YOUR TASK.
Each line of the data below from the one holding "Citroen (200, 509)" to the one holding "Daihatsu (205, 589)", inclusive, is to be reproduced exactly; no other line belongs in the answer.

MATERIAL TO PROCESS.
▼

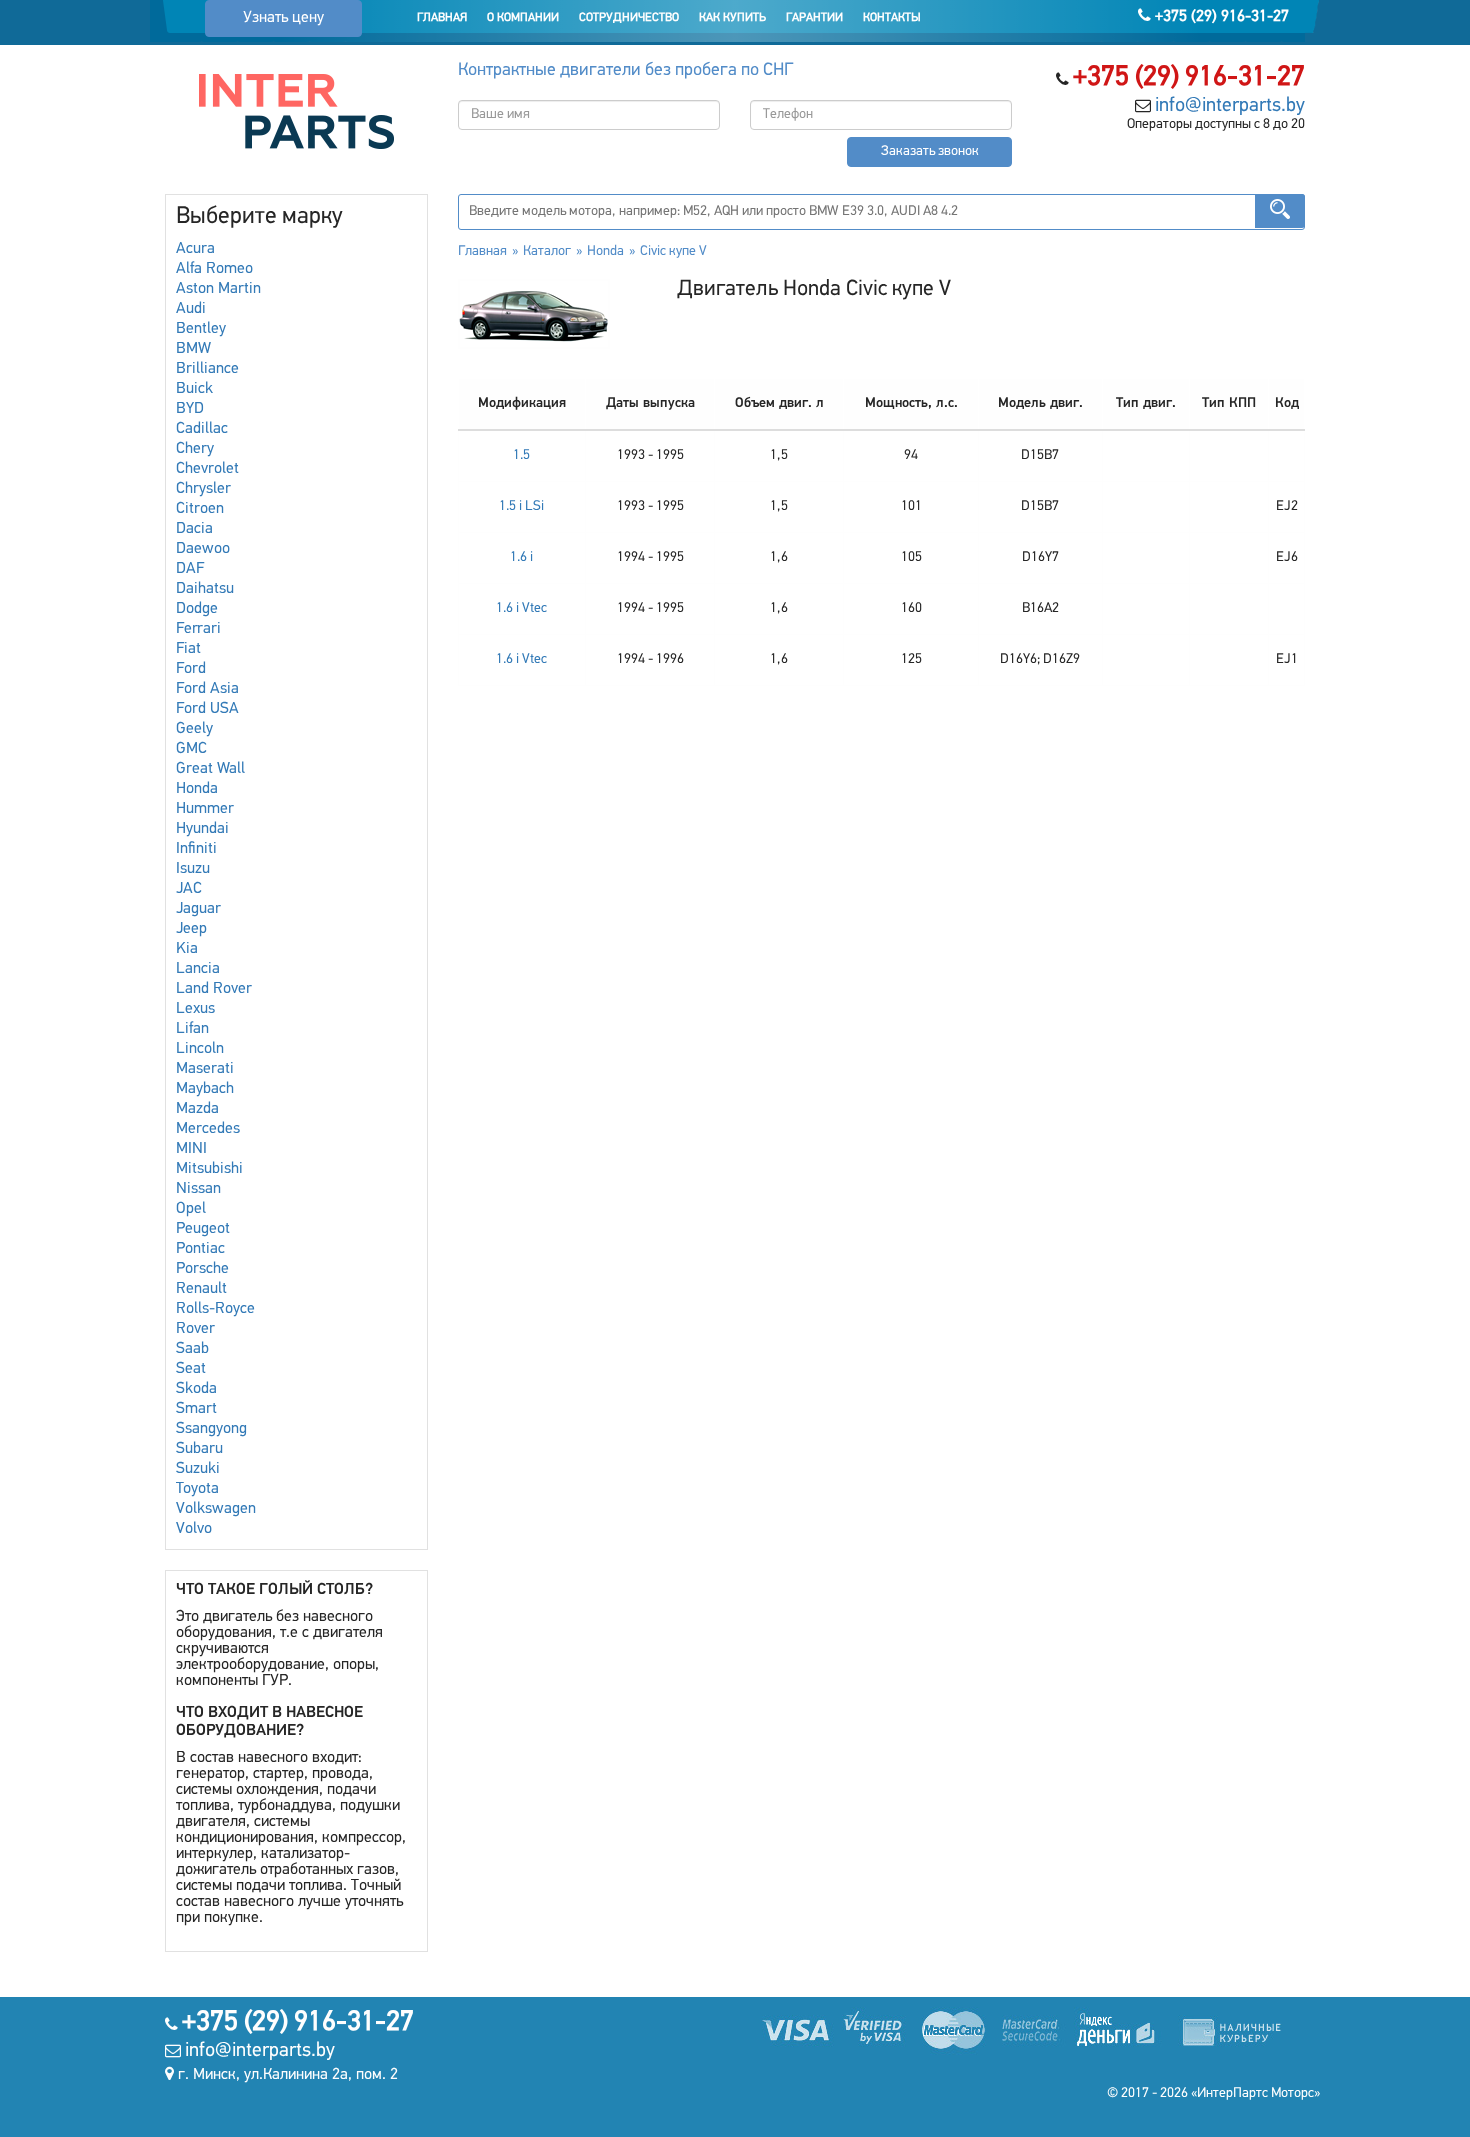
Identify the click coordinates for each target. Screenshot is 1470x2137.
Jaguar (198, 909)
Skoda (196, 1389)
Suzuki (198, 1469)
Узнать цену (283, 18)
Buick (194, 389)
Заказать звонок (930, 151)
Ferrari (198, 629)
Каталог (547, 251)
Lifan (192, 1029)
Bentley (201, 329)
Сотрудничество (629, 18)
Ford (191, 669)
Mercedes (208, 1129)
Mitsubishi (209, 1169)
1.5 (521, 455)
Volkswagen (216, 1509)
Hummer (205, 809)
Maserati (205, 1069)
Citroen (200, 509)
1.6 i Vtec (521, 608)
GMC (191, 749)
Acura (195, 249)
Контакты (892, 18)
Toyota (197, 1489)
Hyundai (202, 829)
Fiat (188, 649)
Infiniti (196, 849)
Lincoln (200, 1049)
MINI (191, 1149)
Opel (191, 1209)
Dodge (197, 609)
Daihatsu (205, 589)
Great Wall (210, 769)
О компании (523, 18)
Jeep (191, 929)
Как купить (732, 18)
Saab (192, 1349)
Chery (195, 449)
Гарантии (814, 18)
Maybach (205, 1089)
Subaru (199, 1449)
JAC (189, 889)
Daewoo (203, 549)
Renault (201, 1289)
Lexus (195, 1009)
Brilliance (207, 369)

▲
▼

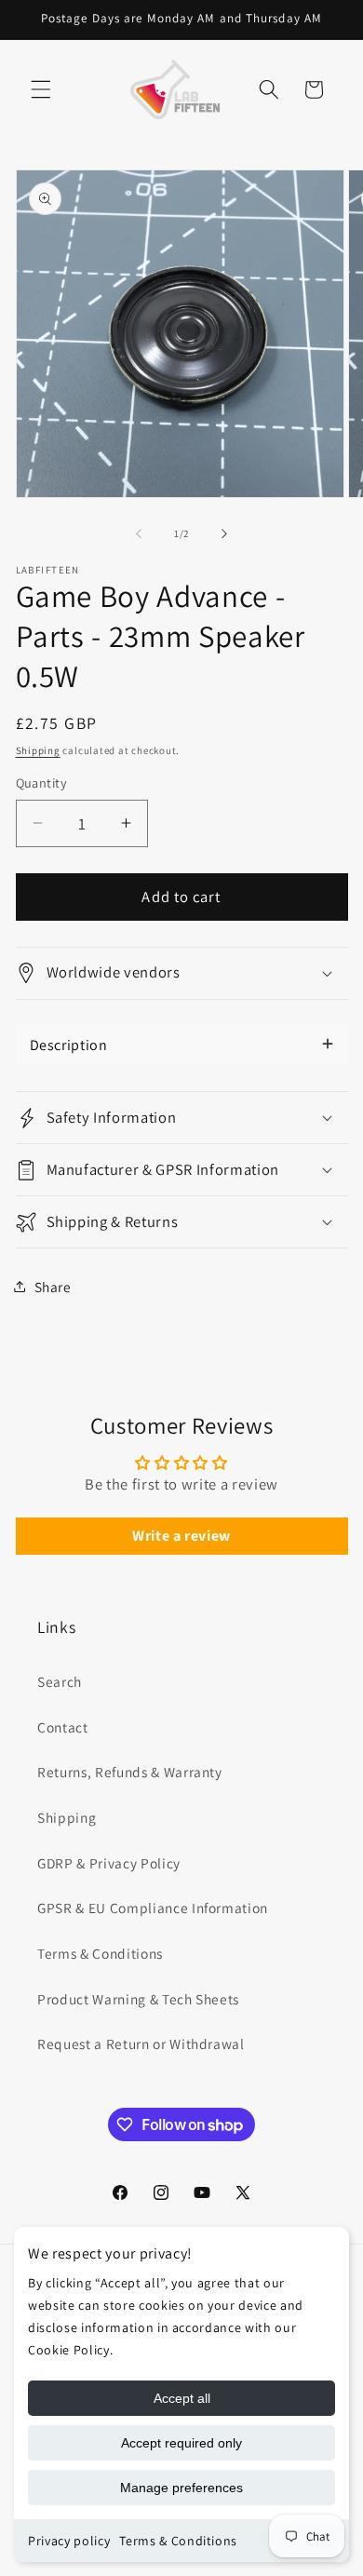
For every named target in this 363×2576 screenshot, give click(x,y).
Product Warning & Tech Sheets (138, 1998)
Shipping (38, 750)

▲

ANSWER FOR THIS EXERCISE.
Citroen (200, 509)
1.6 i Vtec (521, 608)
GMC (191, 749)
Acura (195, 249)
Контакты (892, 18)
Toyota (197, 1489)
Hyundai (202, 829)
Fiat (188, 649)
Infiniti (196, 849)
Lincoln (200, 1049)
MINI (191, 1149)
Opel (191, 1209)
Dodge (197, 609)
Daihatsu (205, 589)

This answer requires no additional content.